Saturday, 23 May 2009

VOR: ERICSSON 3 LEG SEVEN DAY 7 QFB; received 22.05.09 1342 GMT

Rough weather in the North Atlantic, onboard Ericsson 3, on leg 7 from Boston to Galway. Image copyright Gustav Morin/Ericsson 3/Volvo Ocean Race.

by Gustav Morin

Squall night

It has been a crazy night. It was full on action before darkness with 30 to 35 knots of wind and really messy sea state which throws the boat up to speeds over 30 knots and the next seconds stops it with another massive wave.

When darkness fell we took the second reef in and that was lucky, a couple of hours later we had a few squalls coming in and pushing the gusts up to almost 50 knots.

The guys did an amazing job keeping the boat upright and in one piece. When these conditions go on for a while, the race is a lot about endurance. Being on deck demands full concentration at all times, one second of bad helming can result in a bad broach. Just at this moment we are hoisting a bigger sail to be able to sail a bit lower without loosing speed. But the broach will be even closer.

"Sometimes there is just nothing you can do to prevent the broach. You nosedive so badly that the rudders lose their effect and when the wave starts to turn the bow you can't fight back", says Magnus Olsson.

But we need to keep this big sail up and push harder than our opponents to gain back from our loss with the keel and daggerboard issues.

"We are sailing at the same speed as with the smaller sail, but the 10 degree lower course makes a difference in 60 miles towards the finish if you count on a distance of 400 miles", says navigator Aksel Magdahl.

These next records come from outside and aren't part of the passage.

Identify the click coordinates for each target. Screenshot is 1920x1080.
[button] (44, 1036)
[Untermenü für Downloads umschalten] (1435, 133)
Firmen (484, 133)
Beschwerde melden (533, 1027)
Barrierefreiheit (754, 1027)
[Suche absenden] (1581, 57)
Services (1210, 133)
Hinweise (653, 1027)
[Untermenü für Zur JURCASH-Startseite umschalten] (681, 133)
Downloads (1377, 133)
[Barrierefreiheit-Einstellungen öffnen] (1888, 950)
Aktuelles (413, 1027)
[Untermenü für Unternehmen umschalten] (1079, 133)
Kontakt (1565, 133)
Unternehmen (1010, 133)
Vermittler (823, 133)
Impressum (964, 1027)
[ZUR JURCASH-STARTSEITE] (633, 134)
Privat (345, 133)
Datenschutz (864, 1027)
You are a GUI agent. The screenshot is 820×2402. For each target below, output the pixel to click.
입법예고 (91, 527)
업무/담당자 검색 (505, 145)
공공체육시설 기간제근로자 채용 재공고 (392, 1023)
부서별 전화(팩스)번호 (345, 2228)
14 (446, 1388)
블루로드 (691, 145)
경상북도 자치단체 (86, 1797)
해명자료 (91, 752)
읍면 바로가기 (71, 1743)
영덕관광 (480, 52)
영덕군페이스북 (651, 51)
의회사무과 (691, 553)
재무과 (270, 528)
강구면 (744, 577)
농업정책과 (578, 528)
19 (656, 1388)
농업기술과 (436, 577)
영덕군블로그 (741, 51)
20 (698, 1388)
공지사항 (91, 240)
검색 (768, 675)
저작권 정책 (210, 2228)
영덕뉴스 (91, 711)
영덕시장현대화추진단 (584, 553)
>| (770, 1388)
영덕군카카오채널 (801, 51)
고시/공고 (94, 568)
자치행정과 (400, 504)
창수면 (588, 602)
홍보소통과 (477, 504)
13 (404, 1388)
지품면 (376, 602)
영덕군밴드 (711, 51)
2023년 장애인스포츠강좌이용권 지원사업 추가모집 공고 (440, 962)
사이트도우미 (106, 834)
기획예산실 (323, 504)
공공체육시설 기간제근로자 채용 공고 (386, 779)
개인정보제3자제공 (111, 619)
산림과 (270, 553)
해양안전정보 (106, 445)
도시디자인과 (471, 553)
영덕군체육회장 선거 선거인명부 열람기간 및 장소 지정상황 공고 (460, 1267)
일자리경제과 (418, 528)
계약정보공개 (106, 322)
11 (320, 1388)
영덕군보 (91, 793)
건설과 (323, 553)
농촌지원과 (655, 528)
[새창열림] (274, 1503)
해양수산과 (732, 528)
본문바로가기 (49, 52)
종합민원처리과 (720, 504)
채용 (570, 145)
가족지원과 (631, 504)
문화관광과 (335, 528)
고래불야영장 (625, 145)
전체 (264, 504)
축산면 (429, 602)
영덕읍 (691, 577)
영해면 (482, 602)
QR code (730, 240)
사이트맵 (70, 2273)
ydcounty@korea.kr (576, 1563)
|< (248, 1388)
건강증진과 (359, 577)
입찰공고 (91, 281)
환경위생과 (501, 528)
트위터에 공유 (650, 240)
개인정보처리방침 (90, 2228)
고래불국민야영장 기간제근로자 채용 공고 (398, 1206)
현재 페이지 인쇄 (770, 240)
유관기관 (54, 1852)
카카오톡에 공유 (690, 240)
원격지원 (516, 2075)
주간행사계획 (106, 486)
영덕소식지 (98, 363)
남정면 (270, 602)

The water temperature has been changing from 5 to 20 degrees the last couple of days and we are now back in the cold. The water is about 10 degrees and you have to keep moving not to freeze. You can also notice that the wind is a lot more powerful now when the temperature is lower and a bit more stable. The guys are exhausted when they come of watch.

Down below there is also a bit of an endurance race going on. For me as a media crew member, the never-ending story of bailing out water is full on and making food takes a lot more time and energy than in the light. I kind of like the food part though, I see it as a challenge every time I go up to the galley and get thrown around when the boat is smashing into the waves and bashes hard in the landings.

Working with computers and cameras is less amusing since they tend to break down in bad conditions. Water is dripping from all kinds of places and you have to be very careful, which is easier said than done since I struggle just to sit upright with the computer in my lap. One second the boat is diving so I almost fall forward, next second we are broaching and the third time we are heeling heavily to windward. It is just a big mess.

I was planning to do some filming which would require one of the guys to help me hold the camera. But I realise that is not going to happen. Sailing, eating and sleeping are the only things of importance for them now.